1. A liquid dispenser, comprising:

a container for holding liquid, said container extending a length between a closed end and an open end, wherein said open end is adjacent a threaded neck;

a free-standing base having a receptacle that receives said threaded neck of said container, said base defining a reservoir chamber accessible through said receptacle wherein said reservoir chamber is supplied with said liquid from said container;

a pump that draws some of said liquid from said reservoir chamber and dispenses said liquid when manually operated;

a support for holding said pump at a predetermined height above said base, wherein said predetermined height is greater than said length of said container; and

a clamping element that extends from said support for engaging and stabilizing said container, wherein said clamping element is selectively adjustable in position along said support.

2. The dispenser according to claim 1, wherein said pump includes a supply tube that extends through said support and into said reservoir chamber of said base.

3. The dispenser according to claim 1, wherein said clamping element engages said closed end of said container.

4. The dispenser according to claim 1, wherein said support is selectively detachable from said base.

5. The dispenser according to claim 1, further including a vibration mechanism within said base for selectively causing said base to vibrate.
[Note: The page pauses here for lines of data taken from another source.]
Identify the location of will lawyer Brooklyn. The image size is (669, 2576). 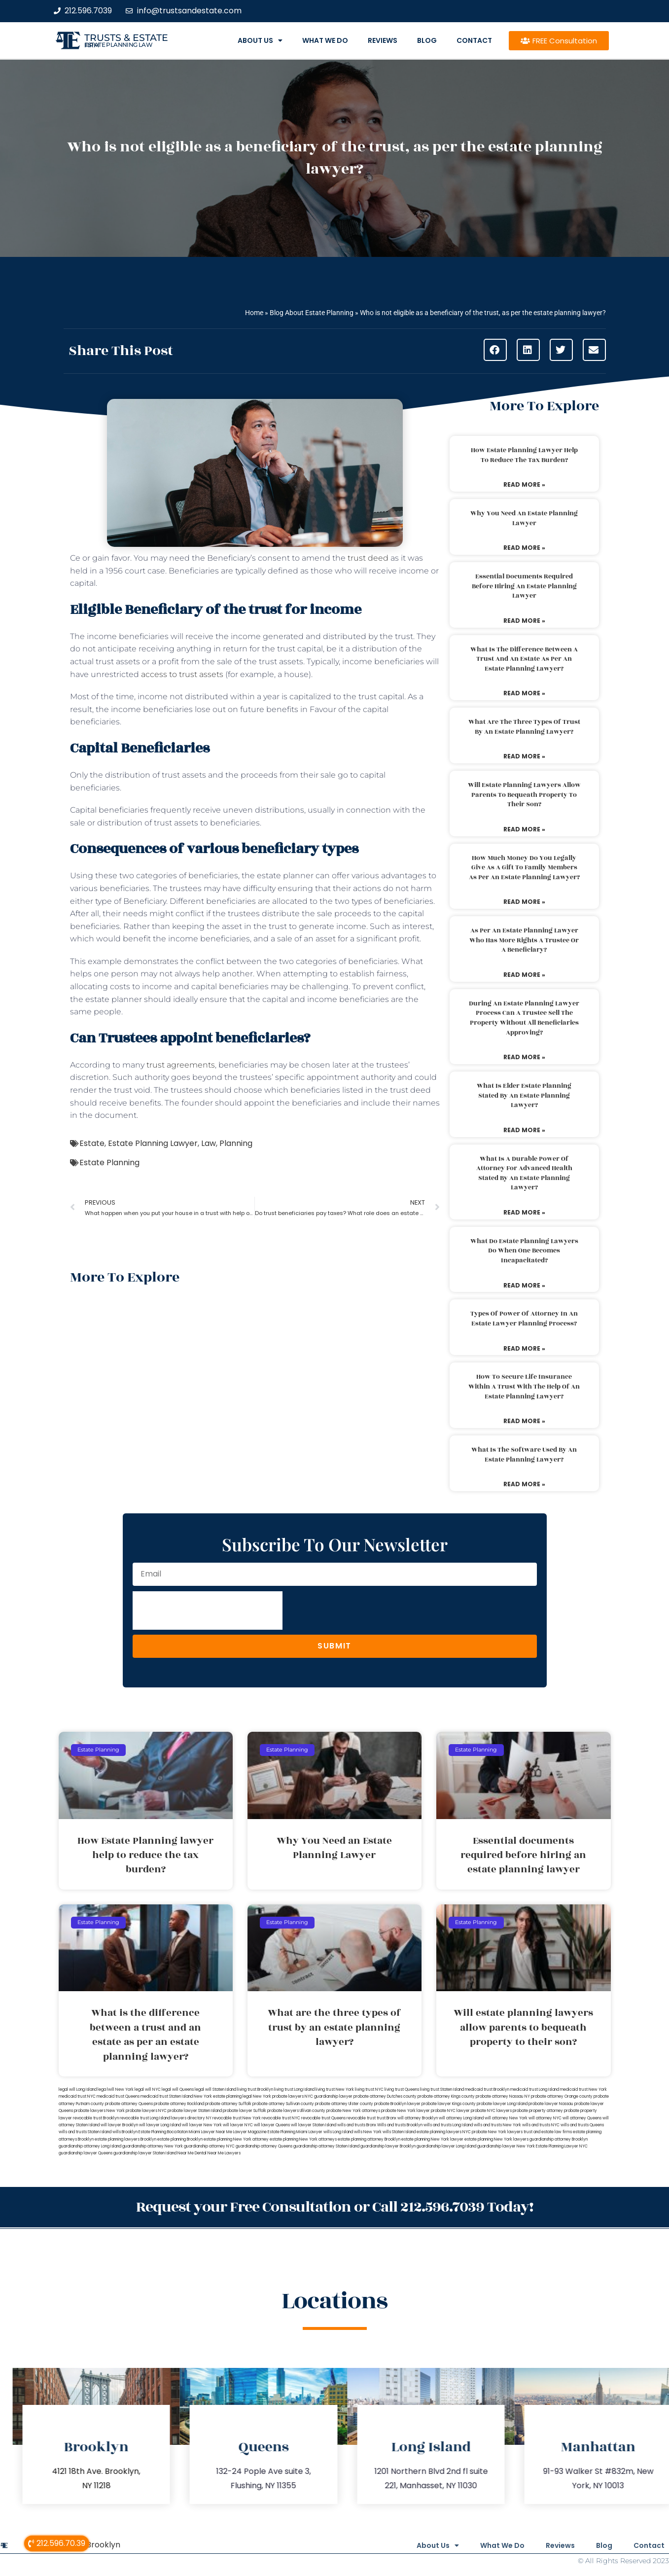
(119, 2125).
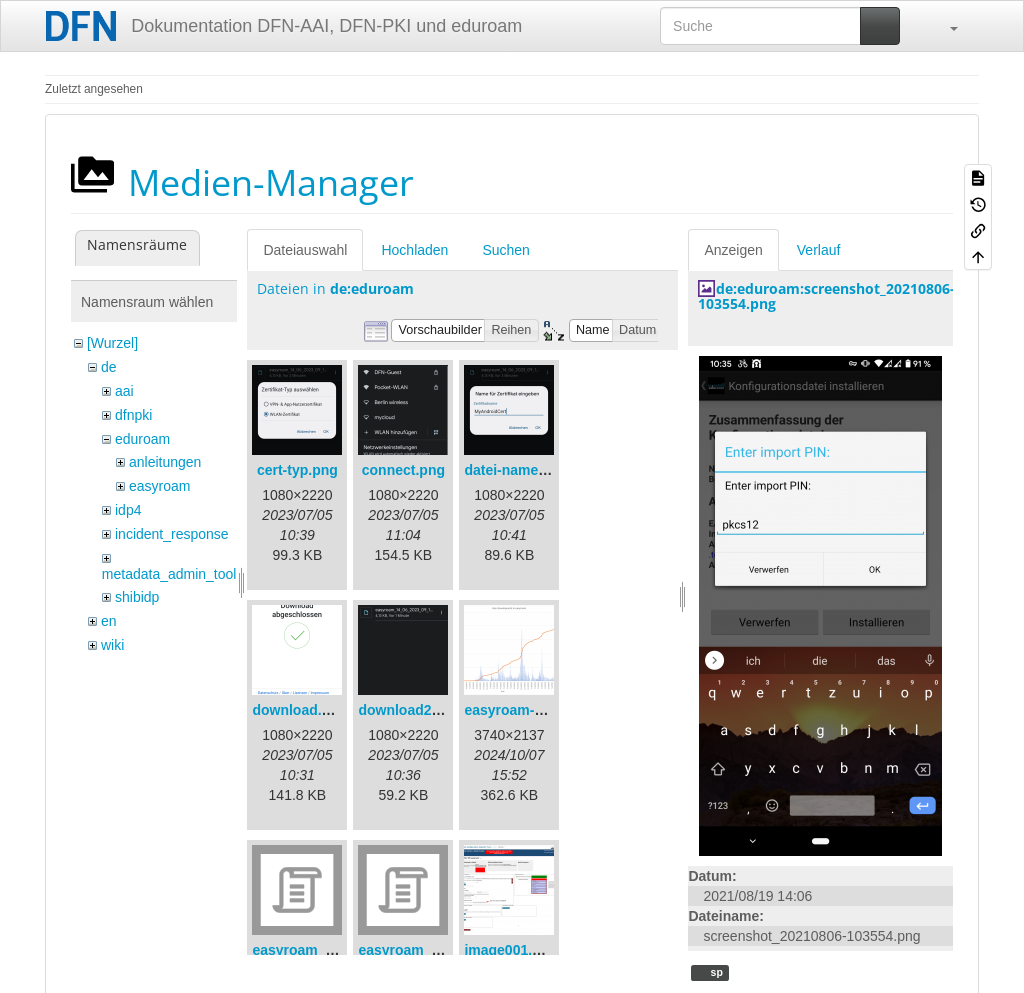 The width and height of the screenshot is (1024, 993). Describe the element at coordinates (159, 486) in the screenshot. I see `easyroam` at that location.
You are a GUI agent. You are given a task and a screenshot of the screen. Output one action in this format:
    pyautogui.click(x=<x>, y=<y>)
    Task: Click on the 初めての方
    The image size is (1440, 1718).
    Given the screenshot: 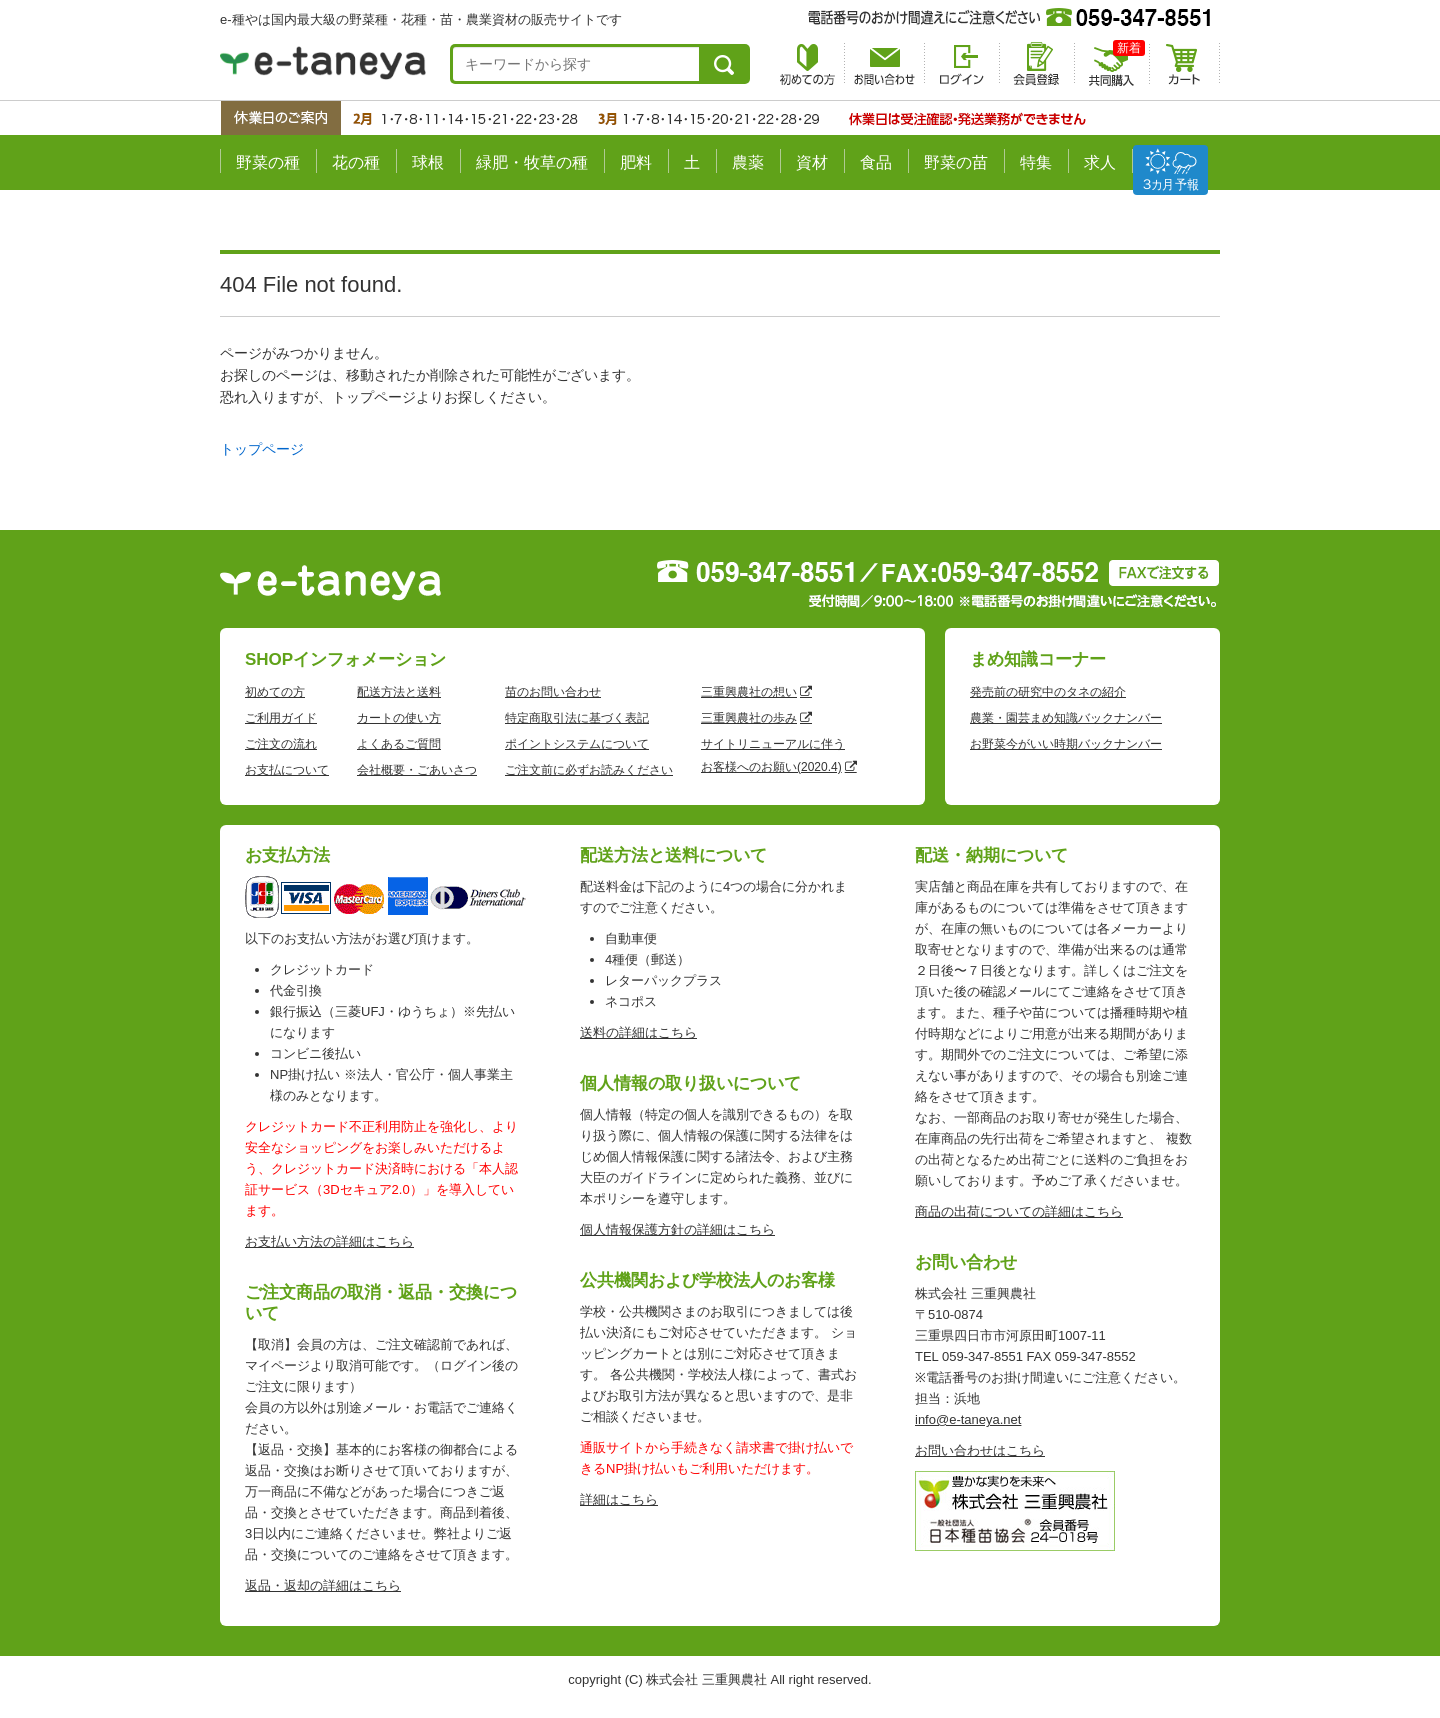 What is the action you would take?
    pyautogui.click(x=275, y=692)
6. A dispenser for dispensing the contents of a container, wherein said container has a predetermined height, said dispenser comprising:

a base that defines a reservoir chamber;

a vibration mechanism within said base for selectively causing said base to vibrate;

a receptacle on said base that leads to said reservoir chamber, wherein said receptacle is configured to receive and retain a portion of said container;

a pump that draws from said reservoir chamber and dispenses when manually operated; and

a support for holding said pump at an elevated height above said base, wherein said elevated height is greater than said predetermined height of said container.

7. The dispenser according to claim 6, wherein said pump includes a supply tube that extends through said support and into said reservoir chamber of said base.

8. The dispenser according to claim 6, wherein said support is selectively detachable from said base.

9. The dispenser according to claim 6, wherein said pump is selectively detachable from said support.

10. A method of dispensing fluid material from a container of the type having a threaded neck, said method comprising the steps of:

providing a base that defines a reservoir chamber, wherein said base receives said threaded neck of said container, holding said container in an inverted position so that said fluid material from said container fills said reservoir chamber;

selectively vibrating said base;

providing a pump for drawing and dispensing said fluid material out of said reservoir chamber; and

providing a support for holding said pump at an elevated height above said base, wherein said pump is held at an elevation higher than said container.